UCLA

The objective of this study is to quantify the increase in brain-under-protection time that may be achieved with pre-hospital compared with the post-arrival start of neuroprotective therapy among patients undergoing endovascular thrombectomy. In order to do this, a comparative analysis was performed of two randomized trials of neuroprotective agents: (1) pre-hospital strategy: Field administration of stroke therapy-magnesium (FAST-MAG) Trial; (2) in-hospital strategy: Efficacy and safety of nerinetide for the treatment of acute ischemic stroke (ESCAPE-NA1) Trial. In the FAST-MAG trial, among 1,041 acute ischemic stroke patients, 44 were treated with endovascular reperfusion therapy (ERT), including 32 treated with both intravenous thrombolysis and ERT and 12 treated with ERT alone. In the ESCAPE-NA1 trial, among 1,105 acute ischemic stroke patients, 659 were treated with both intravenous thrombolysis and ERT, and 446 were treated with ERT alone. The start of the neuroprotective agent was sooner after onset with pre-hospital vs. in-hospital start: 45 m (IQR 38-56) vs. 122 m. The neuroprotective agent in FAST-MAG was started 8 min prior to ED arrival compared with 64 min after arrival in ESCAPE-NA1. Projecting modern endovascular workflows to FAST-MAG, the total time of "brain under protection" (neuroprotective agent start to reperfusion) was greater with pre-hospital than in-hospital start: 94 m (IQR 90-98) vs. 22 m.

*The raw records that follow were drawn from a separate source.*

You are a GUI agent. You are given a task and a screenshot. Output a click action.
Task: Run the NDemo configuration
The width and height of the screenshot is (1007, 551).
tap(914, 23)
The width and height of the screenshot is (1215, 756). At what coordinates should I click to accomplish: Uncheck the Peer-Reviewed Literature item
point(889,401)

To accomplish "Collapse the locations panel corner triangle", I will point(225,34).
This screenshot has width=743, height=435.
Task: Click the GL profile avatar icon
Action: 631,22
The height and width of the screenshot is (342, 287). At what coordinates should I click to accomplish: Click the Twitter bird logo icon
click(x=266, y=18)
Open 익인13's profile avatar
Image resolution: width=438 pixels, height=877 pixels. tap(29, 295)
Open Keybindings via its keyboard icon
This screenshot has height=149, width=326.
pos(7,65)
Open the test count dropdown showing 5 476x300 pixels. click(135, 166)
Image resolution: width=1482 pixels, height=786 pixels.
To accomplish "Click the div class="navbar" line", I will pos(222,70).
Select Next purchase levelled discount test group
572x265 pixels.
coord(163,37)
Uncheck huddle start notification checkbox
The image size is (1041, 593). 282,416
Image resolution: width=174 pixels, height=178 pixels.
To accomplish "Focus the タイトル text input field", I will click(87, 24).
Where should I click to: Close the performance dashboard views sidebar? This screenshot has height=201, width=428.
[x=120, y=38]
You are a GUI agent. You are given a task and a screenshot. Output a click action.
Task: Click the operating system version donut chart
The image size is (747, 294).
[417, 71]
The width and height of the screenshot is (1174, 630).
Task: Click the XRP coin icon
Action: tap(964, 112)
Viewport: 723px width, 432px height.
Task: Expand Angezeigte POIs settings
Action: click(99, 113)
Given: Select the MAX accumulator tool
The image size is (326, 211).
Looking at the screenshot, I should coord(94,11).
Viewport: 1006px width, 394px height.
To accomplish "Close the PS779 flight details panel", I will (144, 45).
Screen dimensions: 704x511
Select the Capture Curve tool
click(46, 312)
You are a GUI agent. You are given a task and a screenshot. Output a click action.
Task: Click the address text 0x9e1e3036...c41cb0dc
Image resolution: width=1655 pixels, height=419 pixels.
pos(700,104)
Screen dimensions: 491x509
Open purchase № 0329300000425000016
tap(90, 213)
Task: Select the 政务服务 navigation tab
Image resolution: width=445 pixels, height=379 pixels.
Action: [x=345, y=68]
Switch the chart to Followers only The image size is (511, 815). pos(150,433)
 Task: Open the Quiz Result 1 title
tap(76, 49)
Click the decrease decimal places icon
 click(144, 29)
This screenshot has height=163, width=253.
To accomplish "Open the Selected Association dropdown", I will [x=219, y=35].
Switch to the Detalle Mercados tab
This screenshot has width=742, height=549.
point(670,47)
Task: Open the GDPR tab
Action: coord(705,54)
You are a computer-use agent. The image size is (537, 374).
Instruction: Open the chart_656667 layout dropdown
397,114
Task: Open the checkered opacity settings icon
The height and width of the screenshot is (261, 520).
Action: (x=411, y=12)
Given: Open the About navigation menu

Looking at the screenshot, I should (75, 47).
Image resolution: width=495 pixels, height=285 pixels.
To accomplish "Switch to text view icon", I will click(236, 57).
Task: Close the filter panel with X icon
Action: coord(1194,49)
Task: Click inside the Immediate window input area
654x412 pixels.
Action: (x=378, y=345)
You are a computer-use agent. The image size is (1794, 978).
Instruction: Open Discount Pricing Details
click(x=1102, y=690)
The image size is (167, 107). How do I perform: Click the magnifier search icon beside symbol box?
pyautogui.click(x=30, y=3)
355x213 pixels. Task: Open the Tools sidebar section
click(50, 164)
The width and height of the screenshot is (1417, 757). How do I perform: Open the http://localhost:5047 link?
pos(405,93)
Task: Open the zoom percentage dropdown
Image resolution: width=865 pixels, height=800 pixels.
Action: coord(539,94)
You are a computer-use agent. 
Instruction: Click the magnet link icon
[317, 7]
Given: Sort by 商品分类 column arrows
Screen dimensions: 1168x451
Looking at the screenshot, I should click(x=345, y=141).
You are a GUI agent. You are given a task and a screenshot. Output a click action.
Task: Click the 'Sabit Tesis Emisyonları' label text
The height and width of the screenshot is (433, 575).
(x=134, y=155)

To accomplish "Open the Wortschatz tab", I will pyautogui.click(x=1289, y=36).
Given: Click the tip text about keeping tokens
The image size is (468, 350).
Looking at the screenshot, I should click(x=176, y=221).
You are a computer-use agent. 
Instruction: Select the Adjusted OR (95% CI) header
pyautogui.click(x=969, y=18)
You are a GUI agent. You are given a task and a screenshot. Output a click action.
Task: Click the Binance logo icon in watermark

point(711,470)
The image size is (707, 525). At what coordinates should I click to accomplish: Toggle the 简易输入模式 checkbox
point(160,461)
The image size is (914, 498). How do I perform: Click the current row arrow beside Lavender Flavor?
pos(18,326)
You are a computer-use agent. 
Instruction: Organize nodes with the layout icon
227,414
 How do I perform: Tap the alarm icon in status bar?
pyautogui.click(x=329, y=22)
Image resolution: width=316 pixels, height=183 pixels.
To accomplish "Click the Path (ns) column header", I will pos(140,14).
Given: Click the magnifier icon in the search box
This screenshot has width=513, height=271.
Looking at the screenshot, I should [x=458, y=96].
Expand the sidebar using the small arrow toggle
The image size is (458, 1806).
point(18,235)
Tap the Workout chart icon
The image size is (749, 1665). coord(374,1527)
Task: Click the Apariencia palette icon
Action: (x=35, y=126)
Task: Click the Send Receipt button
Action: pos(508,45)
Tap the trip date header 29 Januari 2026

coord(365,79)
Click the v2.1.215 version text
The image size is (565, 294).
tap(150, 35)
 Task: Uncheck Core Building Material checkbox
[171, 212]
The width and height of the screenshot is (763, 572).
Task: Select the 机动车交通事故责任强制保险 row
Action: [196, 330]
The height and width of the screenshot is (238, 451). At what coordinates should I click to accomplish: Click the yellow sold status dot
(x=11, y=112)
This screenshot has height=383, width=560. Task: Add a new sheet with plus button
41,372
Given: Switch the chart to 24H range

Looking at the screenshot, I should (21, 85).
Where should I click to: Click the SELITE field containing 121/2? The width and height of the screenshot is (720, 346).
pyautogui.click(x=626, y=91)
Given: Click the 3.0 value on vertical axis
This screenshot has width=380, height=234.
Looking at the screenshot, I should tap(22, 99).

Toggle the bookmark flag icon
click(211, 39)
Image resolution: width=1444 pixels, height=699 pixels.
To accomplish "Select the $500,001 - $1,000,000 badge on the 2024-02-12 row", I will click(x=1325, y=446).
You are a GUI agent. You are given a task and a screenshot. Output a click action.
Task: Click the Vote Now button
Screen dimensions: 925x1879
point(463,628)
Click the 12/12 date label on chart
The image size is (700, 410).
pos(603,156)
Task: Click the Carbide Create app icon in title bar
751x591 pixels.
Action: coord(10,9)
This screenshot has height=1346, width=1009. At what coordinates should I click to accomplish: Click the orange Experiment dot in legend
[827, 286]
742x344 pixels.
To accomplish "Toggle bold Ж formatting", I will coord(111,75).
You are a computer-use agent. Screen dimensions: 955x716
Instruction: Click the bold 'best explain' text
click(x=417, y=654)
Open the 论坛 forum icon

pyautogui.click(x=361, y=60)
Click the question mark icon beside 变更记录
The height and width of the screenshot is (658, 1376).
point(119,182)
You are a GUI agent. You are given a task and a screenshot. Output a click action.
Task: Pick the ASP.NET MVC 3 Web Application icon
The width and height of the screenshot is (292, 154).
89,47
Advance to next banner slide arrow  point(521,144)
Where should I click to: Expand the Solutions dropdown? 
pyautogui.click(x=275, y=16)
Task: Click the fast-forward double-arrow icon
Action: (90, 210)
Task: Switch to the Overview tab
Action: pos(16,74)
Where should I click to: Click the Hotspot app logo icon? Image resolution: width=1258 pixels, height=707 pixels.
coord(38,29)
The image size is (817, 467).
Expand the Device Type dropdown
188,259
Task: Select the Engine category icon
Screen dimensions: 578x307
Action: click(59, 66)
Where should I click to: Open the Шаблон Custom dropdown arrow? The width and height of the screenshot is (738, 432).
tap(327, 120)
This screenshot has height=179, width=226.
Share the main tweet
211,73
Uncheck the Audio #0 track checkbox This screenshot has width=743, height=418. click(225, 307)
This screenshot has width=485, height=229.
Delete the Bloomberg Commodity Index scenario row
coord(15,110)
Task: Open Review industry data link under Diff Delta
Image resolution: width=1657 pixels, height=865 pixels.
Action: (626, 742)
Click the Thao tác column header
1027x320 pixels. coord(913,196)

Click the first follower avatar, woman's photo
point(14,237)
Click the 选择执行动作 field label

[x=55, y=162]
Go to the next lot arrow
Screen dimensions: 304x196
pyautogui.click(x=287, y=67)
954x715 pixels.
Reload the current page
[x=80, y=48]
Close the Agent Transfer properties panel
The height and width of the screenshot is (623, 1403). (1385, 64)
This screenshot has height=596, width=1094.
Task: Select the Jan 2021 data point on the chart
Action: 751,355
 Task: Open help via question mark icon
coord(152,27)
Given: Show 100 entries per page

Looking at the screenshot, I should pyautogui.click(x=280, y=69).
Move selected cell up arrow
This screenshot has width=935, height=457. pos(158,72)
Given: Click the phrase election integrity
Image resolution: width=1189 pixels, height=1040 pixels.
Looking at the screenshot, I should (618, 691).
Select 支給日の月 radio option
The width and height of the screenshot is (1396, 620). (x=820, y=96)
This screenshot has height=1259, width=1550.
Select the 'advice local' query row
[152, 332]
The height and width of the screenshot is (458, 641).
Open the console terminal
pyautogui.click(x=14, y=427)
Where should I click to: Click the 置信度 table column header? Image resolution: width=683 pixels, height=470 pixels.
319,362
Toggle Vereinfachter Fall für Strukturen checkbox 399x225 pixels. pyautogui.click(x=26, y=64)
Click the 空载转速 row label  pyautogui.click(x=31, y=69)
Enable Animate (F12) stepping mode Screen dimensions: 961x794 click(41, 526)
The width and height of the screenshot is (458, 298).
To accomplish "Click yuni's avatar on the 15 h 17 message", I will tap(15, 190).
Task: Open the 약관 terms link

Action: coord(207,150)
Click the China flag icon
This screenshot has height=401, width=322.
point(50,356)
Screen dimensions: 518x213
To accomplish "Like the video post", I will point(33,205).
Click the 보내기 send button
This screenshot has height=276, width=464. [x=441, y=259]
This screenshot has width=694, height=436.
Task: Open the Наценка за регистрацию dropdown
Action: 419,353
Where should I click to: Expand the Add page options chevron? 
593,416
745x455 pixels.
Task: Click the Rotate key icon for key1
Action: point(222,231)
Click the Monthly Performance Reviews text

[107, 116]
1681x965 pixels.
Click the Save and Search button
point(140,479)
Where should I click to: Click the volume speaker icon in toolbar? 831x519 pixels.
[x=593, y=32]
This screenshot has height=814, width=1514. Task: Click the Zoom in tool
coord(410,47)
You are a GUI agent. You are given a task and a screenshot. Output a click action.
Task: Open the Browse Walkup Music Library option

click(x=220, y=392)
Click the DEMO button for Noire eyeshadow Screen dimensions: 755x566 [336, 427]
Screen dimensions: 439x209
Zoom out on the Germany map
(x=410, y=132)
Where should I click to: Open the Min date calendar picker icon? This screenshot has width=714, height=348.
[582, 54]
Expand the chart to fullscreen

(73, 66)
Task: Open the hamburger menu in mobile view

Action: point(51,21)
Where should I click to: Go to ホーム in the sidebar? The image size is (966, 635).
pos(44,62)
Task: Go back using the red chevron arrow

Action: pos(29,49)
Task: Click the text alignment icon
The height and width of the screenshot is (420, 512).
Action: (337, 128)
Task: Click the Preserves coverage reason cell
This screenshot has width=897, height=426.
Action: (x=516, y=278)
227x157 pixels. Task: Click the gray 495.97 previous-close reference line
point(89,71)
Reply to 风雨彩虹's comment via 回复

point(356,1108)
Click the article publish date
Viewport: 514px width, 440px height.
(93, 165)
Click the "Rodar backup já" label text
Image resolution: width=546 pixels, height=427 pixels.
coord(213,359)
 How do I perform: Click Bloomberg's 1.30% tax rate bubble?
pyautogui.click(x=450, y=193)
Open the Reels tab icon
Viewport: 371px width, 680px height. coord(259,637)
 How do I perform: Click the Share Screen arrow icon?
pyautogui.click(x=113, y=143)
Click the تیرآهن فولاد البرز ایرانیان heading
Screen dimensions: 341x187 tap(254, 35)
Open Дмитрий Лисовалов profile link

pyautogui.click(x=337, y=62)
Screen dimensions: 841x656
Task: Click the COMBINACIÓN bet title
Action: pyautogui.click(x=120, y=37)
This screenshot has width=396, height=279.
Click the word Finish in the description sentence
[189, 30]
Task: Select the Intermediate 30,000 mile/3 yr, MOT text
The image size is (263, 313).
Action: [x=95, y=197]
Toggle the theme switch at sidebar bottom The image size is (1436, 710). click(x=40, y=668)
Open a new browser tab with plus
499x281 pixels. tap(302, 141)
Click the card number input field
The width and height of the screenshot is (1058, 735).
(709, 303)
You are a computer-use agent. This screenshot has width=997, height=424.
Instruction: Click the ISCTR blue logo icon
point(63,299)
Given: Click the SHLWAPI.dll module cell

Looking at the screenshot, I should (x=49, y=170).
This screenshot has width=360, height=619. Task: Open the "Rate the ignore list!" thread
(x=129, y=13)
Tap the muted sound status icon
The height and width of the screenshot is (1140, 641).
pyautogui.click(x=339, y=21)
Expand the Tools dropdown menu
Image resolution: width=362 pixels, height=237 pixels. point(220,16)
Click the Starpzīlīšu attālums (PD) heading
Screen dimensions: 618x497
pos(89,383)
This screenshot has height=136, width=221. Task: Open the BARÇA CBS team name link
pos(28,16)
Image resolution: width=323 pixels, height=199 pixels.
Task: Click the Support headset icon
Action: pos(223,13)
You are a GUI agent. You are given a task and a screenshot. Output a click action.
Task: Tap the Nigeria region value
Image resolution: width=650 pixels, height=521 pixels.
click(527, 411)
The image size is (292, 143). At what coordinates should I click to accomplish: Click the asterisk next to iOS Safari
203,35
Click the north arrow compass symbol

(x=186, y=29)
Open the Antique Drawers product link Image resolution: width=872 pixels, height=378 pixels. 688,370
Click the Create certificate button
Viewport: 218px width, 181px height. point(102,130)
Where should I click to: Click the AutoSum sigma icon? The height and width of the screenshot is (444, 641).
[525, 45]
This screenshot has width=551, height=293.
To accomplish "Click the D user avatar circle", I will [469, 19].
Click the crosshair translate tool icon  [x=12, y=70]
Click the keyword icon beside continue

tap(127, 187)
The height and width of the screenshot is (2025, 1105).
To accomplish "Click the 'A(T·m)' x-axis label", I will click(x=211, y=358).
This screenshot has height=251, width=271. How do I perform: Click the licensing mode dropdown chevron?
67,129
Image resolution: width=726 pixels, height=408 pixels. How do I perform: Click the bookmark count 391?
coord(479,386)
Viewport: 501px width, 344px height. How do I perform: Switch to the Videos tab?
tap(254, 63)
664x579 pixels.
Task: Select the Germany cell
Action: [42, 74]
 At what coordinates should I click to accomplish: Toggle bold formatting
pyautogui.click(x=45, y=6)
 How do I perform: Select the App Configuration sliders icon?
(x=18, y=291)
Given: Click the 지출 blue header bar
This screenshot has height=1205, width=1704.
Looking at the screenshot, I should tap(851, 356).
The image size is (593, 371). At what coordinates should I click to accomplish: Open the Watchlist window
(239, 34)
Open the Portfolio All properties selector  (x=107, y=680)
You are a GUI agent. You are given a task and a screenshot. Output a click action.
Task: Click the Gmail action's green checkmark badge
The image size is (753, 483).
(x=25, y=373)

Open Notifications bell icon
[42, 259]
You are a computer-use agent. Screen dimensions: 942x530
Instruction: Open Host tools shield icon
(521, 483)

Initiating a neuroprotective agent in the pre-hospital setting enables a faster treatment start, yielding 72 min additional brain protection time for patients with acute ischemic stroke. These findings provide support for the increased performance of ambulance-based, pre-hospital treatment trials in the development of neuroprotective stroke therapies.